O surgimento, agora, da variante ômicron acendeu um alerta na indústria. “Isso aumenta o risco de mais gente afastada das fábricas”, afirma Moraes. Nos últimos dias, as montadoras, segundo ele, têm intensificado campanhas para alertar os funcionários sobre medidas de prevenção, distanciamento e estímulo à vacinação. Na área administrativa, o trabalho remoto voltou com mais força. Não há, por enquanto, registros de interrupções de produção. Mas o afastamento de operários contaminados ou com suspeita de ter contraído a doença afeta as fabricas de veículos tanto quanto outras atividades.

Apesar de novas reflexões passarem a fazer parte da rotina, velhos problemas ainda perturbam o setor. Nas projeções para 2022, não faltam preocupações com a elevação das taxas de juros. Moraes lembra que metade das vendas de veículos no país são financiadas. Por isso, antes de fechar os cálculos, diz ele, a Anfavea falou não apenas com os economistas dos bancos, mas também com o funcionário que negocia com o cliente.

“Estamos com otimismo moderado”, afirma o dirigente.

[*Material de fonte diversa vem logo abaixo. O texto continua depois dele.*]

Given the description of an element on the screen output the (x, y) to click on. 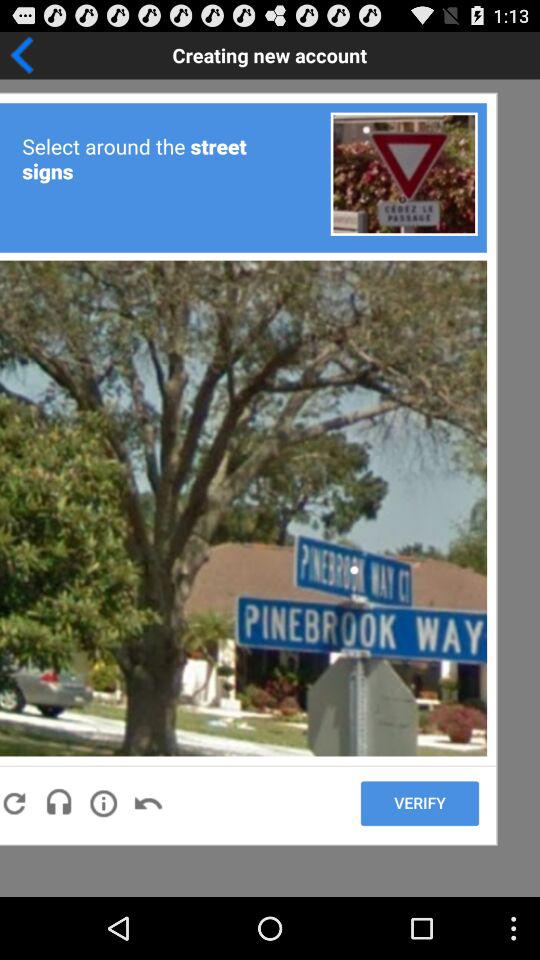
back to previous menu (84, 55)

No ano passado, o mercado interno somou 2,11 milhões de veículos, expansão de 3% na comparação com 2020. O resultado foi puxado pelos veículos comerciais. As vendas de caminhões, picapes e furgões avançaram 43,5%, 25,1% e 22,8%, respectivamente. O mercado de veículos de carga acompanhou o bom desempenho do agronegócio e do aumento das entregas, estimulado pelo comércio eletrônico. Enquanto isso, a de automóveis caiu 3,6%. O segmento de carros de passeio foi o mais afetado pela falta de semicondutores.

Para este ano, a Anfavea prevê 2,3 milhões de unidades. Além dos juros, alta do câmbio, desemprego e pressão de custos, a persistência da falta de semicondutores e as incertezas naturais num ano eleitoral diminuem as chances de sonhar com números mais robustos.

A entidade trabalha com projeções de economistas que indicam crescimento do PIB de 0,5%, taxa básica de juros de 11% e câmbio flutuante na faixa de R$ 5,50.

A produção estimada para o ano - 2,46 milhões de unidades, das quais 390 mil podem ser exportadas - faz com que a indústria volte a níveis de 2015. Naquele ano, foram produzidas 2,45 milhões de unidades. Com a crise, em 2016 foram 2,19 milhões, queda superada somente em 2020, no pico da pandemia (2 milhões).

Os dirigentes do setor reconhecem que o cenário pode piorar. A nova variante do coronavírus traz incertezas. “Ninguém imaginava que com a vacinação (a pandemia) poderia voltar de forma tão gigante”, disse, na sexta-feira, o presidente da Stellantis, Antonio Filosa.

Eles sabem que é preciso estar preparado. Já faz tempo que a rotina nas fábricas mudou. Há menos de dois anos, os operários das linhas de montagem de veículos estavam sendo treinados para ajudar a consertar respiradores, que ajudaram no atendimento de pacientes entubados em hospitais.